Blaming the ‘Lobby’
This newspaper took no position on Charles Freeman’s suitability as director of the National Intelligence Council, and we’re not about to, particularly now that he’s withdrawn his name. It’s worth looking back at the arguments surrounding the nomination, though. They carry some important lessons about the dangerous direction of this country’s Middle East debate.
Freeman’s opponents claimed his record proves he’s hostile to Israel. They called him a “shill,” as many put it, for Saudi Arabia, largely because he headed the partly Saudi-funded Middle East Policy Council. They said his baggage disqualified him for the sensitive task of overseeing the annual National Intelligence Estimate. For some, it was just another opportunity to embarrass the Obama administration.
Freeman and his allies, for their part, now claim his candidacy was sabotaged by the “Israel Lobby,” a term of ever-growing popularity. They say his withdrawal proves this lobby stifles open debate on American foreign policy and bars critics of Israel from public office.
That’s tough language. Some of it has some merit, but most of it is way off base.
The biggest question, of course, is whether Freeman is hostile to Israel. Snippets of quotes have been thrown around to make that case. A fair reading of what he actually said and wrote, however, seems to put him somewhere between Labor and Kadima. That’s not anti-Israel, and calling it so is outrageous.
As for his Saudi connection, so what? Former assistant secretary of state Martin Indyk once worked for the Israel lobby itself — the American Israel Public Affairs Committee. The State Department’s special Iran envoy, Dennis Ross, served as chairman of the Jewish People Policy Planning Institute, an offshoot and affiliate of the Jewish Agency for Israel, which has deep institutional ties to the Israeli government. Neither one was prevented from doing distinguished service for the American people.
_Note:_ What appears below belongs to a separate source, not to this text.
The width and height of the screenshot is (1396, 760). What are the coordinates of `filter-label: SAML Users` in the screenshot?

If anything proves Freeman unfit, it’s probably his comments on his way out the door, blaming the so-called “Israel Lobby” for derailing him. “Israel Lobby” has become the latest version of “round up the usual suspects,” a catch-all epithet for anyone — policy organization, congressional committee or impromptu lynch mob — that’s decided to beat up on anyone else in the name of defending Israel.
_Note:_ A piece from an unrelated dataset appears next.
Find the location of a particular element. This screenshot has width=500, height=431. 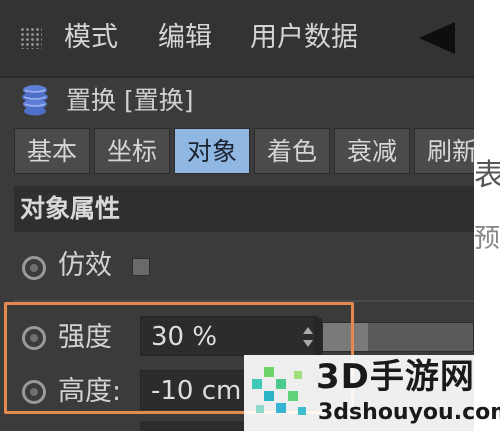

There is an honorable field of pro-Israel advocacy in this country, pursued by a community of organizations and individuals who make Israel’s case and fight Israel’s battles because it’s the right thing to do. Israel needs and deserves their friendship — and, at times, their honest opinions.
There’s also a crowd of hangers-on and bullies who bang the Israel drum because it serves their own purposes of self-promotion and messianic crusading. And there are growing ranks of individuals who can’t or won’t tell the difference between Israel’s friends and its hangers-on. They’d rather just lump the whole lot together into some imagined juggernaut and then declare themselves victims of the dread “Israel Lobby.”
It’s an unseemly charade that doesn’t help Israel and doesn’t serve America. And sooner or later it just might discredit the right of Jewish citizens to speak their minds and petition their government. It ought to stop.